German media group Bertelsmann is set to acquire publisher Simon & Schuster for $2.17bn, less than a year after it took control of Penguin Random House (PRH).

Bertelsmann outbid Rupert Murdoch’s News Corp, which owns publisher HarperCollins, in a contest for the company that is home to Dan Brown, Hillary Clinton and Stephen King. ViacomCBS put the company up for sale this year in order to refocus on its online and advertising operations.

The deal represents the second major move in Bertelsmann CEO Thomas Rabe’s drive to consolidate the conglomerate, after the 185-year-old firm took full control of PRH. Bertelsmann owned Random House before acquiring Penguin from Pearson, forming PRH as a joint venture in 2013, and creating the world’s biggest publishing house. In 2017, Pearson sold its 22% stake in PRH to Bertelsmann.

“This acquisition will create enormous added value for our company,” Rabe said, announcing the deal on Wednesday. “We are building our position as one of the leading creative content companies in the US … I’m convinced that this a good day both for book publishing and for authors.

“The book business has been part of Bertelsmann’s identity since the founding of C Bertelsmann Verlag more than 185 years ago and has lost none of its appeal … Bertelsmann continues to be one of the world’s leading creative companies with annual investments in content of around €6bn,” he added.

Thomas Rabe, CEO of Bertelsmann.
‘Good day for publishing and authors’ … Thomas Rabe, CEO of Bertelsmann. Photograph: Hannibal Hanschke/Reuters

The deal to acquire Simon & Schuster – which reported revenue of $814m (£599m) last year, is profitable and employs 1,500 staff – is expected to close in 2021, subject to regulatory approval.

Rabe told reporters the merged entity would have a US market share of less than 20%, making the deal clearly “approvable”, noting that the 2013 merger of its own Random House with Penguin had met no objections from US regulators. Last week, News Corp chief executive Robert Thomson warned that a Bertelsmann win would lead to an anti-competitive “behemoth of books” that would control one=third of the US book market.

The merging of publishers over the last decade has lead to bestseller lists increasingly dominated by a handful of blockbusters from imprints that are part of the same umbrella publisher. Simon & Schuster currently publishes around 2,000 books a year, on top of a catalogue of 35,000 titles, while Penguin Random House publishes 15,000 titles a year.

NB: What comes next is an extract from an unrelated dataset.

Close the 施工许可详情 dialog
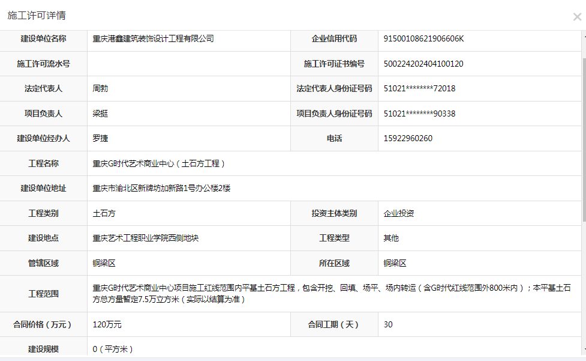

Rabe described books as the “past, present and future” of Bertelsmann but also highlighted the US publishing deal’s significance for its digital content as people turn to e-books or listen to audiobooks.

Markus Dohle, Penguin Random House CEO and a member of the Bertelsmann executive board, said: “We are very proud to welcome this esteemed company, founded in 1924, to our global publishing community. We share the same passion for books and reading and will work together to give our authors the greatest possible access to readers worldwide. PRH empowers its 320 publishers around the world with maximum creative and entrepreneurial freedom and will, of course, extend this to our new colleagues at Simon & Schuster.”

Founded as a publisher of theological texts, Bertelsmann is a private conglomerate spanning magazine, educational and music publishing, and also controls European TV group RTL.